* _Exercise objective_
Your output must consist of the records printed verbatim, with the pictures excluded.

Stored records
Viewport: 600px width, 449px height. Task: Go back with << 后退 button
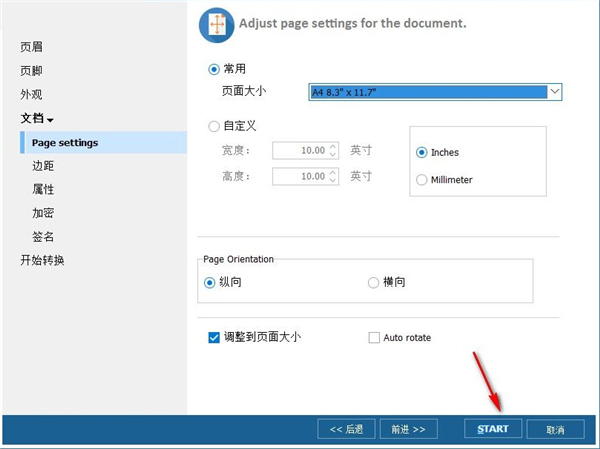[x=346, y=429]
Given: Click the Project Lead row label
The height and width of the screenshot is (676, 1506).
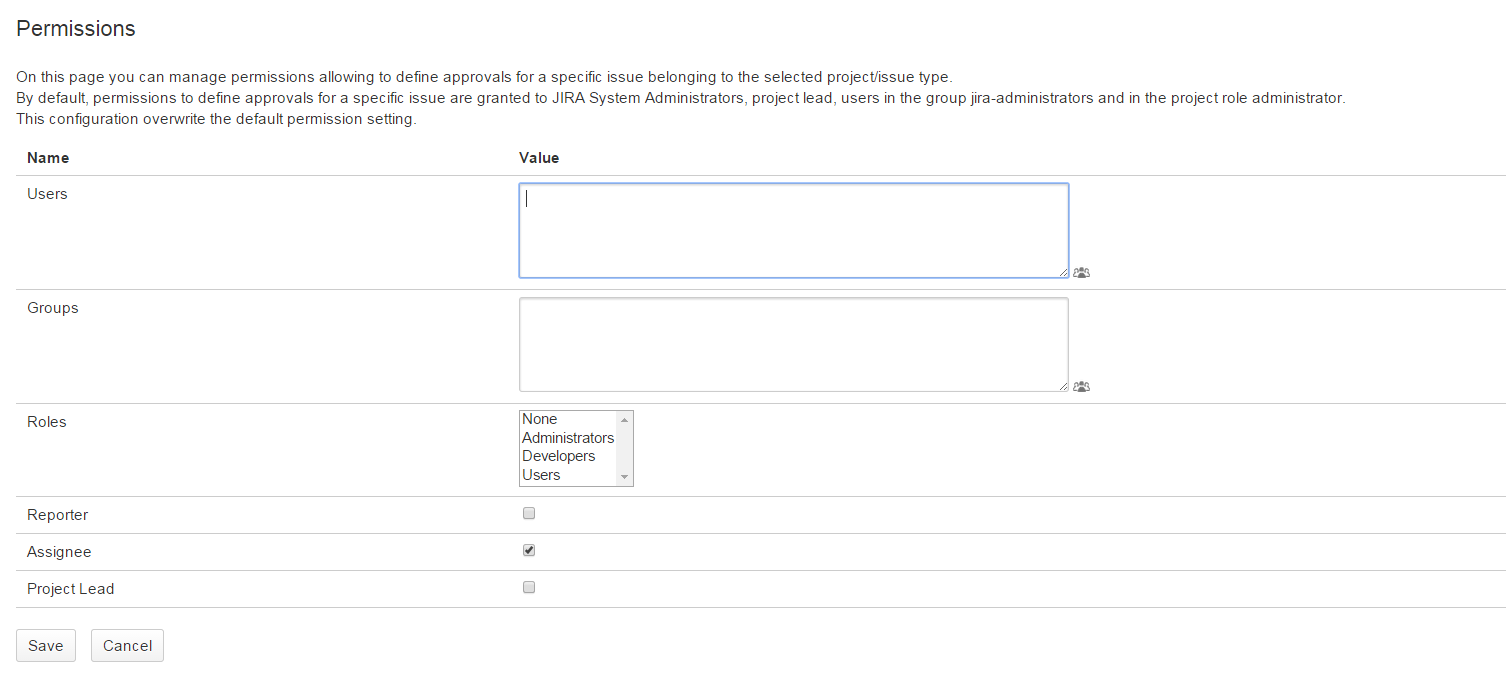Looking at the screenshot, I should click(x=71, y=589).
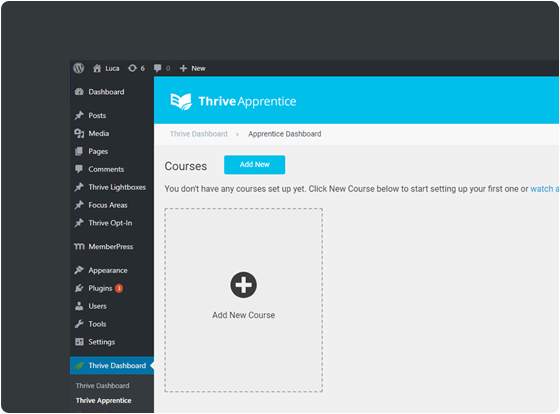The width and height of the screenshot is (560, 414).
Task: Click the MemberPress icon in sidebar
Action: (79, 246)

* _Answer space_
Viewport: 600px width, 449px height. Task: Go back with << 后退 button
[x=346, y=429]
Given: Click the Project Lead row label
The height and width of the screenshot is (676, 1506).
Looking at the screenshot, I should click(x=71, y=589).
The width and height of the screenshot is (560, 414).
Task: Click the MemberPress icon in sidebar
Action: (79, 246)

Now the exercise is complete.